§ **Work instruction 1**: From the excerpt on social housing authorities, list every state or territory whose organizations founded PowerHousing Australia.
§ **Work instruction 2**:
Answer these questions from the excerpt on social housing authorities:
(a) Which bodies would jointly fund the Australian Social Housing Development Authority?
(b) In which agreement would overall policy still be enshrined?
(c) In what year was PowerHousing Australia established?

§ **Excerpt to read**:
····················
Specifically, we have proposed two new Commonwealth institutions.  Firstly; an Australian Social Housing Regulatory and Prudential Supervision Authority (ASHRPSA) This would provide advice to the Commonwealth on warranted investment in social housing.  It would also be responsible for the registration, auditing and prudential supervision of social housing providers, including State Housing Authorities and those in the private.  ASHRPSA would ultimately replace State and Territory based registration arrangements.  It would operate at arm’s length from the Government, with its own competency based board.
Secondly, we have proposed the formation of an Australian Social Housing Development Authority (ASHDA).  This would be focussed on training, knowledge transfer and innovation within the sector.  It would be jointly funded by the Commonwealth, States and its social housing provider members.  Its board membership split accordingly.  Organisations like Powerhousing Australia would “keep ASHDA honest” by representing members interests.  Locally based peak bodies and capacity building agencies would ultimately ‘fade away’ or reposition themselves as niche organizations once ASHDA is up and running.
Importantly, overall policy would still be enshrined in the National Affordable Housing Agreement (NAHA – the replacement for the CSHA).  Funds would flow to providers via the States, not direct from the Commonwealth.  Consistent with the subsidiarity principle, the States would continue to decide where and how social housing funds are best deployed.  But the formation of ASHRPSA would remove a key obstacle that has dogged Commonwealth – State relations in this area, as the performance of providers across the country would be rendered much more transparent.
About PowerHousing Australia

PowerHousing Australia was established in 2006 by not-for-profit community and affordable housing companies and training organisations from Victoria, Western Australia, NSW, Queensland and the ACT.

The purpose of PowerHousing is”to build a national capacity to continue delivering community and affordable housing services to their local communities in a rapidly changing service delivery environment.” 1 Moreover, “PowerHousing recognises the need to be proactive to ensure that community housing companies are not marginalised by government and private enterprise in the evolution of affordable housing in Australia. This (is) to ensure PowerHousing is part of the solution, not just embroidery on the fabric of affordable housing across the country.”
····················
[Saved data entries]
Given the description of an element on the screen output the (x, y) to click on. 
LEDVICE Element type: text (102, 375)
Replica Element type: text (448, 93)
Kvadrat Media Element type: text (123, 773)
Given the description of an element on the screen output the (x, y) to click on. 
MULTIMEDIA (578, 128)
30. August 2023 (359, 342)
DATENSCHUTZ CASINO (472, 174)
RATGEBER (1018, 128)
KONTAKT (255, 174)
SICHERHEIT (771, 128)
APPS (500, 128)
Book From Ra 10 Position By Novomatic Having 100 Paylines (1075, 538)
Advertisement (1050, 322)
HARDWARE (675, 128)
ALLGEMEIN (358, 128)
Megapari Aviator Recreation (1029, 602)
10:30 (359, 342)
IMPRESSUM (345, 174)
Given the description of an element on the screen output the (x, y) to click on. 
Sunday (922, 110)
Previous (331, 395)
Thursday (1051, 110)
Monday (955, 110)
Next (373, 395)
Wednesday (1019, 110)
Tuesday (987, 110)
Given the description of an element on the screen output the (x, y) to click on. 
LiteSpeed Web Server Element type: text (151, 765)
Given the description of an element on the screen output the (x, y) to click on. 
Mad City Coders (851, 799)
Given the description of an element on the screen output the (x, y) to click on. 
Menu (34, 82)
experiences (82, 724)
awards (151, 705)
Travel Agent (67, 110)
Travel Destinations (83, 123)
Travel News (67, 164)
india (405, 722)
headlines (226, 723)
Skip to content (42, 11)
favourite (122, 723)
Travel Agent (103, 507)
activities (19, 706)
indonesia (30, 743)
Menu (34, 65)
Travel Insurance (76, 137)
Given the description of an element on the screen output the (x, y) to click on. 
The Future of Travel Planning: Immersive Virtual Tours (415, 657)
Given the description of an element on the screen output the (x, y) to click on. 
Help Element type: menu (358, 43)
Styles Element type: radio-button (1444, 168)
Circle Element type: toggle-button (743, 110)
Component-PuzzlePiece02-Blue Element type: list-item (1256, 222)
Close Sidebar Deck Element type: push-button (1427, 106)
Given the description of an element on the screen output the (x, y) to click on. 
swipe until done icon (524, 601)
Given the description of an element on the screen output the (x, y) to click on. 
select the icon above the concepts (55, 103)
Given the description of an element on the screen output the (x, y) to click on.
····················
§ **Exercise response 1**: Victoria, Western Australia, NSW, Queensland, the ACT

§ **Exercise response 2**:
(a) The Commonwealth, the States and its social housing provider members
(b) The National Affordable Housing Agreement (NAHA)
(c) 2006